No evidence for genome-wide interactions on plasma fibrinogen by smoking, alcohol consumption and body mass index: results from meta-analyses of 80,607 subjects.
Baumert J., Huang J., McKnight B., Sabater-Lleal M., Steri M., Chu AY., Trompet S., Lopez LM., Fornage M., Teumer A., Tang W., Rudnicka AR., Mälarstig A., Hottenga J-J., Kavousi M., Lahti J., Tanaka T., Hayward C., Huffman JE., Morange P-E., Rose LM., Basu S., Rumley A., Stott DJ., Buckley BM., de Craen AJM., Sanna S., Masala M., Biffar R., Homuth G., Silveira A., Sennblad B., Goel A., Watkins H., Müller-Nurasyid M., Rückerl R., Taylor K., Chen M-H., de Geus EJC., Hofman A., Witteman JCM., de Maat MPM., Palotie A., Davies G., Siscovick DS., Kolcic I., Wild SH., Song J., McArdle WL., Ford I., Sattar N., Schlessinger D., Grotevendt A., Franzosi MG., Illig T., Waldenberger M., Lumley T., Tofler GH., Willemsen G., Uitterlinden AG., Rivadeneira F., Räikkönen K., Chasman DI., Folsom AR., Lowe GD., Westendorp RGJ., Slagboom PE., Cucca F., Wallaschofski H., Strawbridge RJ., Seedorf U., Koenig W., Bis JC., Mukamal KJ., van Dongen J., Widen E., Franco OH., Starr JM., Liu K., Ferrucci L., Polasek O., Wilson JF., Oudot-Mellakh T., Campbell H., Navarro P., Bandinelli S., Eriksson J., Boomsma DI., Dehghan A., Clarke R., Hamsten A., Boerwinkle E., Jukema JW., Naitza S., Ridker PM., Völzke H., Deary IJ., Reiner AP., Trégouët D-A., O'Donnell CJ., Strachan DP., Peters A., Smith NL.

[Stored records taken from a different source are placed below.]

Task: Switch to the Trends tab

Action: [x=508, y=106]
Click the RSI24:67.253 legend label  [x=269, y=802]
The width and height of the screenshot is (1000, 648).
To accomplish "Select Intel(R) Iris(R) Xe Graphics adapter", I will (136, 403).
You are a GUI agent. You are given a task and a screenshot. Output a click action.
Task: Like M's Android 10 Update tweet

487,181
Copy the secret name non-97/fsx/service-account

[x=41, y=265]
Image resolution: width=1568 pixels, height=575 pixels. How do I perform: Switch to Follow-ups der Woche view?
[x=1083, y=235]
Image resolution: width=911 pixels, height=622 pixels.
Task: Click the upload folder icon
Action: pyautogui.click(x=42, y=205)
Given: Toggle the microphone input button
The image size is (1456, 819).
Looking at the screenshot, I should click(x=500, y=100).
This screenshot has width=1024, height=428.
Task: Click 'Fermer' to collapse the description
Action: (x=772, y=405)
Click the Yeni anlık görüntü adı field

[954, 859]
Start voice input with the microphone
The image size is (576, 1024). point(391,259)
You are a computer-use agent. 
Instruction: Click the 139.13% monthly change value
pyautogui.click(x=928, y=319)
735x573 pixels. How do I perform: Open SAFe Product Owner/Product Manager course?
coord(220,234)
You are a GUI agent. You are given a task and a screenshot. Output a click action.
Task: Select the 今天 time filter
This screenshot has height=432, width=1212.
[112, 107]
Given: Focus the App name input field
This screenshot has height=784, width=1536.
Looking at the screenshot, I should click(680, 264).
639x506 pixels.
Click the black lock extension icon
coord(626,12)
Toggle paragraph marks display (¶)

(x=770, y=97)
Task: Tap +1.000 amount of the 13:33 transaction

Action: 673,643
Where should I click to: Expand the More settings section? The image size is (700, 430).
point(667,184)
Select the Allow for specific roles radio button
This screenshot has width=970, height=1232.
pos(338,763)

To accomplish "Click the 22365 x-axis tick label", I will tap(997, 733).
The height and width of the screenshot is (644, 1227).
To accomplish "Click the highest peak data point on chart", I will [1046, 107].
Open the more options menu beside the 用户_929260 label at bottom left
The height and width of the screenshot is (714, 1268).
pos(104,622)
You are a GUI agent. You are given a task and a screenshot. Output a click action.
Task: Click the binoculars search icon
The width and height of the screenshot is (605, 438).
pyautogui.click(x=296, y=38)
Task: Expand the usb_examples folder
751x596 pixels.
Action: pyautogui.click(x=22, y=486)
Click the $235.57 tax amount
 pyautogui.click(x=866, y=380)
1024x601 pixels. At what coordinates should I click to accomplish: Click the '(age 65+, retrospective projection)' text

Plasma fibrinogen is an acute phase protein playing an important role in the blood coagulation cascade having strong associations with smoking, alcohol consumption and body mass index (BMI). Genome-wide association studies (GWAS) have identified a variety of gene regions associated with elevated plasma fibrinogen concentrations. However, little is yet known about how associations between environmental factors and fibrinogen might be modified by genetic variation. Therefore, we conducted large-scale meta-analyses of genome-wide interaction studies to identify possible interactions of genetic variants and smoking status, alcohol consumption or BMI on fibrinogen concentration. The present study included 80,607 subjects of European ancestry from 22 studies. Genome-wide interaction analyses were performed separately in each study for about 2.6 million single nucleotide polymorphisms (SNPs) across the 22 autosomal chromosomes. For each SNP and risk factor, we performed a linear regression under an additive genetic model including an interaction term between SNP and risk factor. Interaction estimates were meta-analysed using a fixed-effects model. No genome-wide significant interaction with smoking status, alcohol consumption or BMI was observed in the meta-analyses. The most suggestive interaction was found for smoking and rs10519203, located in the LOC123688 region on chromosome 15, with a p value of 6.2 × 10(-8). This large genome-wide interaction study including 80,607 participants found no strong evidence of interaction between genetic variants and smoking status, alcohol consumption or BMI on fibrinogen concentrations. Further studies are needed to yield deeper insight in the interplay between environmental factors and gene variants on the regulation of fibrinogen concentrations.